» TASK REQUIREMENTS: If a line in the listing carries the word "beside", return a copy of that line.

+ + + +

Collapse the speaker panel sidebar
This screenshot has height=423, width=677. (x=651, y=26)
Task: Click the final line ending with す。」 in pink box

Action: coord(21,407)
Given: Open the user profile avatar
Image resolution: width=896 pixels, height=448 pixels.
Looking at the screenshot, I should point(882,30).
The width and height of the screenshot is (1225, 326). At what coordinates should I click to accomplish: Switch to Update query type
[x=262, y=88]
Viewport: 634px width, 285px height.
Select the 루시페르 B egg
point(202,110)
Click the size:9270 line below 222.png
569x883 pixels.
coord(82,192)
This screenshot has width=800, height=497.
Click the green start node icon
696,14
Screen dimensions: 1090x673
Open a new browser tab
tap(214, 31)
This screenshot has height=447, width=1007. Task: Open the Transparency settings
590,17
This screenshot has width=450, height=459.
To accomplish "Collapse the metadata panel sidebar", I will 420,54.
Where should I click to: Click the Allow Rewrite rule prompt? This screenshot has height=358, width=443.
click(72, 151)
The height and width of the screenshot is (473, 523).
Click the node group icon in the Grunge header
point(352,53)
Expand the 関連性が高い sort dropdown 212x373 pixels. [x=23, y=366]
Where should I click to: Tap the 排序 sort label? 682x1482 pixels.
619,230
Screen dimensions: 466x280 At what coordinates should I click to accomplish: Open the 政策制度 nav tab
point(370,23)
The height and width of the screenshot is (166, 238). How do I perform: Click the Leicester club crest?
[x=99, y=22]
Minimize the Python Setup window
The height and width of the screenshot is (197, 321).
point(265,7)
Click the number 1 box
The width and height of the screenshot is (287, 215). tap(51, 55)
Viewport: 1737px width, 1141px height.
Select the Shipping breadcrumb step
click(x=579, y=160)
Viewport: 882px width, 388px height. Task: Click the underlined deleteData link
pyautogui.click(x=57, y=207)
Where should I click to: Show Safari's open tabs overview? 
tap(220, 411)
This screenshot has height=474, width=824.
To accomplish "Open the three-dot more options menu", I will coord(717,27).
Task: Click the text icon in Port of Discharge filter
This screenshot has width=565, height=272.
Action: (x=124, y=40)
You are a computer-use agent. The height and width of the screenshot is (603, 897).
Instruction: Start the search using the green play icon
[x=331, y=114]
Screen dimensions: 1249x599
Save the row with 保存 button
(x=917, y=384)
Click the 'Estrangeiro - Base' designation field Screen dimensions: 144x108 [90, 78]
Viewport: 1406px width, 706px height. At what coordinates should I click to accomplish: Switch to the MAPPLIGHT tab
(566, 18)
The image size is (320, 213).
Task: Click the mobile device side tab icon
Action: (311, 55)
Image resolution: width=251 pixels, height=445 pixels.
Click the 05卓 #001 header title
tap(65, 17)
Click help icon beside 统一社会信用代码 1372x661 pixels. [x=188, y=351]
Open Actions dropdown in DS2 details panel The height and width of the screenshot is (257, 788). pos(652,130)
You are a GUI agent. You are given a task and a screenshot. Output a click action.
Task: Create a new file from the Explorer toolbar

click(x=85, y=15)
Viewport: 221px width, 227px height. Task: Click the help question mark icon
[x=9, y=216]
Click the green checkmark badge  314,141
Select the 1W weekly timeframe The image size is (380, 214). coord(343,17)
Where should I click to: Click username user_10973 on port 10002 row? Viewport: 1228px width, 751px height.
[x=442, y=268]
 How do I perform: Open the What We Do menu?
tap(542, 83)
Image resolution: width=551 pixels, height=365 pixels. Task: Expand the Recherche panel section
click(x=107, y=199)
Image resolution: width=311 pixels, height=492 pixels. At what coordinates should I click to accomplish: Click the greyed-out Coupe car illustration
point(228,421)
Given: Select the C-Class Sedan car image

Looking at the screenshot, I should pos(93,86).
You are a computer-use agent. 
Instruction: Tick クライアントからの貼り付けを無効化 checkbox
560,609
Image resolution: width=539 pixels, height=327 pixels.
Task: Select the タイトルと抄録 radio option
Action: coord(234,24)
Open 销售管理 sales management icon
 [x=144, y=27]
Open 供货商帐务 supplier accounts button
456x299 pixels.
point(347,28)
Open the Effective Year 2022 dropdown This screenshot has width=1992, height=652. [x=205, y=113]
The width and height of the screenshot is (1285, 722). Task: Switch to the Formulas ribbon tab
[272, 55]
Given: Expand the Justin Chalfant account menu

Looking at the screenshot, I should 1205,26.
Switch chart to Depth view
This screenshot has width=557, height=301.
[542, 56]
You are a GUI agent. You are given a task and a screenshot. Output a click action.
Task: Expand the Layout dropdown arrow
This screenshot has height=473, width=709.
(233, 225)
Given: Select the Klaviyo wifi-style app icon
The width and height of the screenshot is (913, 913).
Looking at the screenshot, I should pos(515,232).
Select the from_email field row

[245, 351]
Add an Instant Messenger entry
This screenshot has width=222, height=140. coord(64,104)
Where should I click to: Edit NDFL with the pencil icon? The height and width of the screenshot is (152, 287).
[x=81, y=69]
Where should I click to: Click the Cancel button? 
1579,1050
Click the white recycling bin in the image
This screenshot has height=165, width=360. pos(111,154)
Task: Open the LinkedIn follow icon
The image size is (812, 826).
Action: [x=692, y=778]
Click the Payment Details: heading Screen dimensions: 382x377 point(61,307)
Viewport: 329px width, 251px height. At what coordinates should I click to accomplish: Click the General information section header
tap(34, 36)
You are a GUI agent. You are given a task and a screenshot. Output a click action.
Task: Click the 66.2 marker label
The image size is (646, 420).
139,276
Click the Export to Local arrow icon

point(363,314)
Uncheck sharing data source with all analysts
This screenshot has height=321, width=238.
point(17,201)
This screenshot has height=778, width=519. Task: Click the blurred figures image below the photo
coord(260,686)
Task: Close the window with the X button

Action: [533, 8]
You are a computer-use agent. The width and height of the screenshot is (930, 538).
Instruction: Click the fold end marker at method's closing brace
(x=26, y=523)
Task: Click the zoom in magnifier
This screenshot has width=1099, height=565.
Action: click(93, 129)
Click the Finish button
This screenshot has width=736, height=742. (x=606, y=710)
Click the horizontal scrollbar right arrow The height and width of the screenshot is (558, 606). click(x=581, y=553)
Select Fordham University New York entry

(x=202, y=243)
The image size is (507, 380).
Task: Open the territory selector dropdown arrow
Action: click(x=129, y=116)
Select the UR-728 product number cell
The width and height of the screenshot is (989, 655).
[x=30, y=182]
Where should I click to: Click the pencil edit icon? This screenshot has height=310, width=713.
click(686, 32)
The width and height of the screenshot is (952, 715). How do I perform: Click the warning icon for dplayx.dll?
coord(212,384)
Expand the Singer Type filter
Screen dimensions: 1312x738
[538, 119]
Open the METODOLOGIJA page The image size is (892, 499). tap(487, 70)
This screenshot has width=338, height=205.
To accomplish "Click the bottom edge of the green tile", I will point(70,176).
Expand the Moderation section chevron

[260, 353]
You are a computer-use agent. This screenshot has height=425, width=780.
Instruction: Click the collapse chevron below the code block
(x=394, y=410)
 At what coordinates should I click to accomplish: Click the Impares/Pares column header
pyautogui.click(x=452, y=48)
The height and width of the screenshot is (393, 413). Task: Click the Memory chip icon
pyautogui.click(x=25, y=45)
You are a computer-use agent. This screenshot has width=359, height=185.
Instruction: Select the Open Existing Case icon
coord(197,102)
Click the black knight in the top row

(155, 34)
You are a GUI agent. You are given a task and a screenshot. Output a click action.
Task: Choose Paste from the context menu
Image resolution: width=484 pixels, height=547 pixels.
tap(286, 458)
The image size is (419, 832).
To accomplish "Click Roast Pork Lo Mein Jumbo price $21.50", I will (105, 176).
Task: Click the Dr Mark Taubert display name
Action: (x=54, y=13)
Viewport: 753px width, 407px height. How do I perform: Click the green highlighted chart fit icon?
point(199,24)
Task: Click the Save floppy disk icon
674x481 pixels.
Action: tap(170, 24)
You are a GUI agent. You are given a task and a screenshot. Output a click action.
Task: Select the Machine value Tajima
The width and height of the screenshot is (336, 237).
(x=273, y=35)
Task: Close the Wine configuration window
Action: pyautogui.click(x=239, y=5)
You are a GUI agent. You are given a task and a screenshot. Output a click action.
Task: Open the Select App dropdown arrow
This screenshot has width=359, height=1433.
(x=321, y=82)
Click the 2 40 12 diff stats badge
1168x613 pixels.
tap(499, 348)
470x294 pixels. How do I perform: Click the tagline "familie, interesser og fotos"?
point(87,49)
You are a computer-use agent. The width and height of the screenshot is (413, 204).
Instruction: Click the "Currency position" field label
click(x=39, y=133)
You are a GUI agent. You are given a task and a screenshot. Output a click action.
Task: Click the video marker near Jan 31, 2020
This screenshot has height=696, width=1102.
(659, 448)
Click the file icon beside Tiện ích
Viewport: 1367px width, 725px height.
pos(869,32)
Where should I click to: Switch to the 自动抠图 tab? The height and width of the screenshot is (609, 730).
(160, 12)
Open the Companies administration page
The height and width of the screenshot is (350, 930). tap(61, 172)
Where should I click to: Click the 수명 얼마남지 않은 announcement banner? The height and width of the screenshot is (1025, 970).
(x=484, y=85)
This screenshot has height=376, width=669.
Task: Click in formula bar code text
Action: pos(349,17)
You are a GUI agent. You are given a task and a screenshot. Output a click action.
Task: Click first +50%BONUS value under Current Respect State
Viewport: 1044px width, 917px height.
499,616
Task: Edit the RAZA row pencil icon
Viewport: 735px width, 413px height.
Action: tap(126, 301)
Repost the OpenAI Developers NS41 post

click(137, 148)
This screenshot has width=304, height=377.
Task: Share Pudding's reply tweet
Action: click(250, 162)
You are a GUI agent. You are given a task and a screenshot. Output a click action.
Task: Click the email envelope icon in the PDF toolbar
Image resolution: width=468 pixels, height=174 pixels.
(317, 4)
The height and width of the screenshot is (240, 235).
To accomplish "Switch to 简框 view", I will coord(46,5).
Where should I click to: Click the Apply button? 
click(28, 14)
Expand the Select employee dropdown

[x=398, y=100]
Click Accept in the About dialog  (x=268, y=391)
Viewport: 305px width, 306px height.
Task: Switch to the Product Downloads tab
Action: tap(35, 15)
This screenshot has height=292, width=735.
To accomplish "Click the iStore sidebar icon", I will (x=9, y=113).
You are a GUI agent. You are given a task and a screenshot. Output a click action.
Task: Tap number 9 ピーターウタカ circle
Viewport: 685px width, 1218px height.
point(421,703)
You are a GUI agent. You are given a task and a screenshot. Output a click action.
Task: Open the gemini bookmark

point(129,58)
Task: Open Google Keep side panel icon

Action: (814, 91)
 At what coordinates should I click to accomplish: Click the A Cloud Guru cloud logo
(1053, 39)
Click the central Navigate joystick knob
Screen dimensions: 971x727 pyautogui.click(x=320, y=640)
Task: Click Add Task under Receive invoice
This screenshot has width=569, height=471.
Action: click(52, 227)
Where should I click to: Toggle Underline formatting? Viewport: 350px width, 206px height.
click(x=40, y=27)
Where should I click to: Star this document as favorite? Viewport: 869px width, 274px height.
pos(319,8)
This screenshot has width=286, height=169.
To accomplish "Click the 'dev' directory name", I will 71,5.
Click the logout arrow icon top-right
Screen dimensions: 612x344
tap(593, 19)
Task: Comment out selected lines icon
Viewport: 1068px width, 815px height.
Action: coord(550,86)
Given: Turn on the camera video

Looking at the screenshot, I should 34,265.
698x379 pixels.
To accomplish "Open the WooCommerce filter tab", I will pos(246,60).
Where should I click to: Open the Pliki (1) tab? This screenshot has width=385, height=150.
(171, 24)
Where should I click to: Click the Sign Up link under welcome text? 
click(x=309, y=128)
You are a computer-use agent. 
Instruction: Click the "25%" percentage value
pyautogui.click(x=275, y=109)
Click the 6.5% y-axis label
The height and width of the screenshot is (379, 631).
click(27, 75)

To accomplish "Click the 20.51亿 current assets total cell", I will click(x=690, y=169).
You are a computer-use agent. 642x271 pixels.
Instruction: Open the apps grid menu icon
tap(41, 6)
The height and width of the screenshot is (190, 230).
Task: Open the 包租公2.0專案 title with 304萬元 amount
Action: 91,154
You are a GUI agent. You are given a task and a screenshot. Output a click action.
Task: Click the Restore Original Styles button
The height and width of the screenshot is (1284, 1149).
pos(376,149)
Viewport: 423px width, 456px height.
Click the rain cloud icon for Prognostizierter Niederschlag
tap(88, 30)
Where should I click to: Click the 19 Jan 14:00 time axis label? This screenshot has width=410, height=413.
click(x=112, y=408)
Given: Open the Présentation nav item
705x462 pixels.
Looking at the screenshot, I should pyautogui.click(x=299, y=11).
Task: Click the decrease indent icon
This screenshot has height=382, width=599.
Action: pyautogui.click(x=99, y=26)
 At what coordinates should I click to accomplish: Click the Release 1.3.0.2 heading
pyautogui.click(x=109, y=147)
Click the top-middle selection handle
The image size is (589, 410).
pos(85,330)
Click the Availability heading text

+ + + +

» RESPONSE TO THE EXERCISE:
Click help icon beside 统一社会信用代码 1372x661 pixels. [x=188, y=351]
Click the file icon beside Tiện ích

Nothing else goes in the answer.